Which lines of the entries below run from the one holding "Instruction: Switch to the 重复铺货产品 tab" to the one holding "Task: Delete the Weekends day group", inclusive? Set down exactly those lines and no others.
Record set Block Start
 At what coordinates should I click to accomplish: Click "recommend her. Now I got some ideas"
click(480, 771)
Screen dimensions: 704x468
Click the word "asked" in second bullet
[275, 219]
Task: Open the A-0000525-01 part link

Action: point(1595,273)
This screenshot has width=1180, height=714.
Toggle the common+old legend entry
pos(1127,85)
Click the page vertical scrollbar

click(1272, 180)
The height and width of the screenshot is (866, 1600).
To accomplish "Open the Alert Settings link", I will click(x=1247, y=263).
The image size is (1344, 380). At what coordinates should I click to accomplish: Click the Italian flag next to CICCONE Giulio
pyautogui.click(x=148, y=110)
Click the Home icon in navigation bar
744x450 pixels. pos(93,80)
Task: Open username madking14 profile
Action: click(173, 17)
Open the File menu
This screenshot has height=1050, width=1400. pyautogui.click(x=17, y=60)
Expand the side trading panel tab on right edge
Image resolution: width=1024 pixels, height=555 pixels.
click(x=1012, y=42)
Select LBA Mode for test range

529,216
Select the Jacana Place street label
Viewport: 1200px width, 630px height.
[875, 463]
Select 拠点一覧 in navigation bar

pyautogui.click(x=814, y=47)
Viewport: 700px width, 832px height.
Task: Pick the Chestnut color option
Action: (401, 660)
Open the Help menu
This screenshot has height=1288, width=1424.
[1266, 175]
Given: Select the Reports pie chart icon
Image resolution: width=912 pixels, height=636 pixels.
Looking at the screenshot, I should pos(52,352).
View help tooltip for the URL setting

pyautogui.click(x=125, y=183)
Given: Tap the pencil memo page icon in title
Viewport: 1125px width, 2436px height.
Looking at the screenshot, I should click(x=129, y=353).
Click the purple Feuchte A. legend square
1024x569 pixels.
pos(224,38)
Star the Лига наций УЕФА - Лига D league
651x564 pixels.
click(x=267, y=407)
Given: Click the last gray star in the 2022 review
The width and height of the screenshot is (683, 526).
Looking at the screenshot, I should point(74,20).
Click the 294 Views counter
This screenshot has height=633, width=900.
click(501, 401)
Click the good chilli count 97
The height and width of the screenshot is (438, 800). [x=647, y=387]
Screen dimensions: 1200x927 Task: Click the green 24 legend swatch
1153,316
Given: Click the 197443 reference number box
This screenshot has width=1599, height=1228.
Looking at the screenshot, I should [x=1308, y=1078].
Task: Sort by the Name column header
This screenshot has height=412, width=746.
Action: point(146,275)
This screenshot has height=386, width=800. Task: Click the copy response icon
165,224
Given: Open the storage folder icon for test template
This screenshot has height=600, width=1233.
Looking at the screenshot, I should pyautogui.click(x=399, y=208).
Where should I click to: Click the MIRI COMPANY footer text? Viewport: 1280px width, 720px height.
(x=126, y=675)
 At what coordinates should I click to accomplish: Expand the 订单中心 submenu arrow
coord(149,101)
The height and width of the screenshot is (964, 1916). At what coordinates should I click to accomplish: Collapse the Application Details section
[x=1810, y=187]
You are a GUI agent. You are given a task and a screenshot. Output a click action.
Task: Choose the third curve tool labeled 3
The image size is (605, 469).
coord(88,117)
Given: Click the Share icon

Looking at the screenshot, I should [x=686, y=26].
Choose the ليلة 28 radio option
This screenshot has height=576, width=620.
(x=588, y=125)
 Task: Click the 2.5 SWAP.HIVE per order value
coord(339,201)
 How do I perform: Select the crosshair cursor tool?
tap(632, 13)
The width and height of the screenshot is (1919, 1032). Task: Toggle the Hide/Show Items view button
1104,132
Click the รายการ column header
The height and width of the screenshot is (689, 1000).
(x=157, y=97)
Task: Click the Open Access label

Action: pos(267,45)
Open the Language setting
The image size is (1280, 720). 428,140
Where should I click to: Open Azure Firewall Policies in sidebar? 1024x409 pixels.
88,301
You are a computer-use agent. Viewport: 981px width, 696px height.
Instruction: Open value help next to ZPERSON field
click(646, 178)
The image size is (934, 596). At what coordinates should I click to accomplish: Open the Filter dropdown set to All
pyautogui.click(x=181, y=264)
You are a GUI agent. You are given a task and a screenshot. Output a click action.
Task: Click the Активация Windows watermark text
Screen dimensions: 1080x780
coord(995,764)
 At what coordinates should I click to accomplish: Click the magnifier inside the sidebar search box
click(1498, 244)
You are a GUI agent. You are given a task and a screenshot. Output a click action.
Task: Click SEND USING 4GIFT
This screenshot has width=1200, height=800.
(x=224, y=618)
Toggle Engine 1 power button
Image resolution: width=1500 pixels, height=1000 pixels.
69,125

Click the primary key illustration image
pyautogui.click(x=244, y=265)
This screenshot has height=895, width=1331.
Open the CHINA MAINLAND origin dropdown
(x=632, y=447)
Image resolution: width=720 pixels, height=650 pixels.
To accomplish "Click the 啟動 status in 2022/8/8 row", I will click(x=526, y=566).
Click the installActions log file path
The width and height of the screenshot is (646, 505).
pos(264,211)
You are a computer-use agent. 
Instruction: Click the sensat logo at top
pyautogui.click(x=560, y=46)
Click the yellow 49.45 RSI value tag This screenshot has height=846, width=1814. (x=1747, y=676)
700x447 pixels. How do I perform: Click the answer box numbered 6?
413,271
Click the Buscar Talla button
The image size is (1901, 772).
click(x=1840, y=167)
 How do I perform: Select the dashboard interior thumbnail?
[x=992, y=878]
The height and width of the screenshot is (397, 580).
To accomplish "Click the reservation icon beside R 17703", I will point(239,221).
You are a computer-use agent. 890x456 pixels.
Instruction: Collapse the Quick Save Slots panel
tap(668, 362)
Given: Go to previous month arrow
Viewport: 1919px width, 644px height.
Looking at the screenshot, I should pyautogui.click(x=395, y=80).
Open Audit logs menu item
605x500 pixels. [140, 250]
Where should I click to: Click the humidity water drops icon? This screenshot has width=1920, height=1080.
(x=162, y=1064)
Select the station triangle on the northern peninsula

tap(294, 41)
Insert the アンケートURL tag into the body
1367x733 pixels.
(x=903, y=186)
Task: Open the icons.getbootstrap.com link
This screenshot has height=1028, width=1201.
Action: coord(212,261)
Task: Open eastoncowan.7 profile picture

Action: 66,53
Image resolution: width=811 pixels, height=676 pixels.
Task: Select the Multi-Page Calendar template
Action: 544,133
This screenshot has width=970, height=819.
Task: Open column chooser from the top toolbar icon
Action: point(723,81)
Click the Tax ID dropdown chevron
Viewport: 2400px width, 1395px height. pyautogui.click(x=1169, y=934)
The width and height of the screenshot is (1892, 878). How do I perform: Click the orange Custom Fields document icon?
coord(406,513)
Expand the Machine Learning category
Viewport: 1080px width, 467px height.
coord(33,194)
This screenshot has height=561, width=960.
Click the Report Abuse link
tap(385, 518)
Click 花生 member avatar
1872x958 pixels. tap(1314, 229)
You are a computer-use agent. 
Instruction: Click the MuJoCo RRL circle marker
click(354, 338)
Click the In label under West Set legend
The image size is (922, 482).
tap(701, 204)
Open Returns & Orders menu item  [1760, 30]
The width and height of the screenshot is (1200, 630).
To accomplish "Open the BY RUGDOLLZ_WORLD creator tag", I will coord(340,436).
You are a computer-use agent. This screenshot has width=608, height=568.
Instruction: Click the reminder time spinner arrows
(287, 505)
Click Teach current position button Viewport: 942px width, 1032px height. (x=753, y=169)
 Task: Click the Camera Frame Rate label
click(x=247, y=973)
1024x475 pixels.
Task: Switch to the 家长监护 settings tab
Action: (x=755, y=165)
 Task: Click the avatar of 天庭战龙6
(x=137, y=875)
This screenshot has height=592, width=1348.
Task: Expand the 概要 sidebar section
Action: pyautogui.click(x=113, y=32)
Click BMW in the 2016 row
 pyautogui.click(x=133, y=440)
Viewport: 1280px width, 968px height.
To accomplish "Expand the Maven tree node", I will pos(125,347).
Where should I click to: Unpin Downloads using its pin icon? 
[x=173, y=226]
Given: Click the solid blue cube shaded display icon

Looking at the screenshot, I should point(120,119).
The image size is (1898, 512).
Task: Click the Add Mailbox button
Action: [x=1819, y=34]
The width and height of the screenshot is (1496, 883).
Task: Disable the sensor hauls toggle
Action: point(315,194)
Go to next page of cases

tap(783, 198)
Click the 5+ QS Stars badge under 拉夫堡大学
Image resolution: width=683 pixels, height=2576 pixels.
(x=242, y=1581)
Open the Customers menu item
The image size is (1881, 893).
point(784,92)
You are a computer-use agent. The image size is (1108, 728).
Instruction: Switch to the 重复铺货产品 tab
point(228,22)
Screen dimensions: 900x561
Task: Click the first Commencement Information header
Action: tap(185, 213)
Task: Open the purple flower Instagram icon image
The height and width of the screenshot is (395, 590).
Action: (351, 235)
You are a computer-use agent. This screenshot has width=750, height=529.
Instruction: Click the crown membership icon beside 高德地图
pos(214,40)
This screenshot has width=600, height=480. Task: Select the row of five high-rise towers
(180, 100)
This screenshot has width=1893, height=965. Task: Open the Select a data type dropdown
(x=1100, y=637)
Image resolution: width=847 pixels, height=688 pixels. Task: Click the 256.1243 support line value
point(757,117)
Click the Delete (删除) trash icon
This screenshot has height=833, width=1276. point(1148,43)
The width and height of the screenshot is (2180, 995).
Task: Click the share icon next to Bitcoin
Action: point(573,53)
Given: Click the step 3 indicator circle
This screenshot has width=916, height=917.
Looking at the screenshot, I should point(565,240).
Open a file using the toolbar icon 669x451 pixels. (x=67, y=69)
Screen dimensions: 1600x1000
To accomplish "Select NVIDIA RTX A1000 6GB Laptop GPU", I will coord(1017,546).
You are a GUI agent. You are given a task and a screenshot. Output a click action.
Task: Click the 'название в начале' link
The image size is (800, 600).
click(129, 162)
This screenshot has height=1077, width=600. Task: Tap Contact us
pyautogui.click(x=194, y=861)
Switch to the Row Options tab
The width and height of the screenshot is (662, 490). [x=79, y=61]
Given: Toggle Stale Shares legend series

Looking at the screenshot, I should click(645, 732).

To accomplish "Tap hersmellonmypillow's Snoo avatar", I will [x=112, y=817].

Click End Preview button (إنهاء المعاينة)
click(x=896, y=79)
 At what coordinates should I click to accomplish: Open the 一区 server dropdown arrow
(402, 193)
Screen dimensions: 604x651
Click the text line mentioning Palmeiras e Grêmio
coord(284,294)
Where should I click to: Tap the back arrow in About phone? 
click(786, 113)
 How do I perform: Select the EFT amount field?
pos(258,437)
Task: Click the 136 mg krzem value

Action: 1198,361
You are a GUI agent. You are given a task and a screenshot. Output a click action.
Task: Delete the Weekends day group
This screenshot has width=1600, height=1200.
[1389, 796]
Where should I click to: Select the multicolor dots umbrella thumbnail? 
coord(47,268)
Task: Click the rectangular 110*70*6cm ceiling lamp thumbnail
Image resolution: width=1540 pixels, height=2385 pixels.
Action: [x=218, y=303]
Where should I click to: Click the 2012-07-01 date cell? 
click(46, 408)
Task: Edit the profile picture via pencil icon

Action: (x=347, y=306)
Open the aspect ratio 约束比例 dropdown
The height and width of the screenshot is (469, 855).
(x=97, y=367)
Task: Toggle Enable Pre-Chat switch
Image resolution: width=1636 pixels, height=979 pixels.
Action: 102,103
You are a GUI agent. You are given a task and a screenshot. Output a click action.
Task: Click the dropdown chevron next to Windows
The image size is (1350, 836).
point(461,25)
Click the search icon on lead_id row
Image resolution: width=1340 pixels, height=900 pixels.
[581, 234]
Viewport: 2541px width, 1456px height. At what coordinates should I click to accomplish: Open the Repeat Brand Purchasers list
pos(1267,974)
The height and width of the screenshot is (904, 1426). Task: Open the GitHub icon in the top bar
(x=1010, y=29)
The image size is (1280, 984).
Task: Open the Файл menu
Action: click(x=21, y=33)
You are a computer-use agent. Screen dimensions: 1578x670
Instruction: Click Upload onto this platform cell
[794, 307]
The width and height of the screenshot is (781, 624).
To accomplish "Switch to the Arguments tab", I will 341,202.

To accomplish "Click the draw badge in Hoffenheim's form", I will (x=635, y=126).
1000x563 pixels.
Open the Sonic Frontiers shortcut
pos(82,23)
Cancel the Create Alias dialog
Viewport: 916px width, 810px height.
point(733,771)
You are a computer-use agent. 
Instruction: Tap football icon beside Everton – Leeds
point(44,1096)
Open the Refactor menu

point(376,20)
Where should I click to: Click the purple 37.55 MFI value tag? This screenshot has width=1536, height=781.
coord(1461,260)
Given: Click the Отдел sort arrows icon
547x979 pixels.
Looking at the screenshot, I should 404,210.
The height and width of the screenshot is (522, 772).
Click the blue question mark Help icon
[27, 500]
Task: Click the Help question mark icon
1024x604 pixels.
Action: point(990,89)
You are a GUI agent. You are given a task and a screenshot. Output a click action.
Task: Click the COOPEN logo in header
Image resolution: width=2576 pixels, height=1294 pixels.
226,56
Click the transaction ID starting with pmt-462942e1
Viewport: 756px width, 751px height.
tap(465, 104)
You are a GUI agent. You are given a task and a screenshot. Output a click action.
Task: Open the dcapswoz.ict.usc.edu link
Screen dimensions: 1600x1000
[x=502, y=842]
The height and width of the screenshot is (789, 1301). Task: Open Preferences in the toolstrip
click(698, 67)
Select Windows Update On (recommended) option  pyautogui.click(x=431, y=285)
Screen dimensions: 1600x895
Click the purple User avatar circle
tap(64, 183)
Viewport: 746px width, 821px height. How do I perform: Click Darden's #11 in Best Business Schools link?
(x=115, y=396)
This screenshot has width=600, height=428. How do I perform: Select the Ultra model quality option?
Record set Block End
Reply to the task:
Instruction: Switch to the 重复铺货产品 tab
point(228,22)
Screen dimensions: 900x561
Task: Click the first Commencement Information header
Action: tap(185, 213)
Task: Open the purple flower Instagram icon image
The height and width of the screenshot is (395, 590).
Action: (351, 235)
You are a computer-use agent. This screenshot has width=750, height=529.
Instruction: Click the crown membership icon beside 高德地图
pos(214,40)
This screenshot has width=600, height=480. Task: Select the row of five high-rise towers
(180, 100)
This screenshot has width=1893, height=965. Task: Open the Select a data type dropdown
(x=1100, y=637)
Image resolution: width=847 pixels, height=688 pixels. Task: Click the 256.1243 support line value
point(757,117)
Click the Delete (删除) trash icon
This screenshot has height=833, width=1276. point(1148,43)
The width and height of the screenshot is (2180, 995).
Task: Click the share icon next to Bitcoin
Action: point(573,53)
Given: Click the step 3 indicator circle
This screenshot has width=916, height=917.
Looking at the screenshot, I should point(565,240).
Open a file using the toolbar icon 669x451 pixels. (x=67, y=69)
Screen dimensions: 1600x1000
To accomplish "Select NVIDIA RTX A1000 6GB Laptop GPU", I will coord(1017,546).
You are a GUI agent. You are given a task and a screenshot. Output a click action.
Task: Click the 'название в начале' link
The image size is (800, 600).
click(129, 162)
This screenshot has height=1077, width=600. Task: Tap Contact us
pyautogui.click(x=194, y=861)
Switch to the Row Options tab
The width and height of the screenshot is (662, 490). [x=79, y=61]
Given: Toggle Stale Shares legend series

Looking at the screenshot, I should click(645, 732).

To accomplish "Tap hersmellonmypillow's Snoo avatar", I will [x=112, y=817].

Click End Preview button (إنهاء المعاينة)
click(x=896, y=79)
 At what coordinates should I click to accomplish: Open the 一区 server dropdown arrow
(402, 193)
Screen dimensions: 604x651
Click the text line mentioning Palmeiras e Grêmio
coord(284,294)
Where should I click to: Tap the back arrow in About phone? 
click(786, 113)
 How do I perform: Select the EFT amount field?
pos(258,437)
Task: Click the 136 mg krzem value

Action: 1198,361
You are a GUI agent. You are given a task and a screenshot. Output a click action.
Task: Delete the Weekends day group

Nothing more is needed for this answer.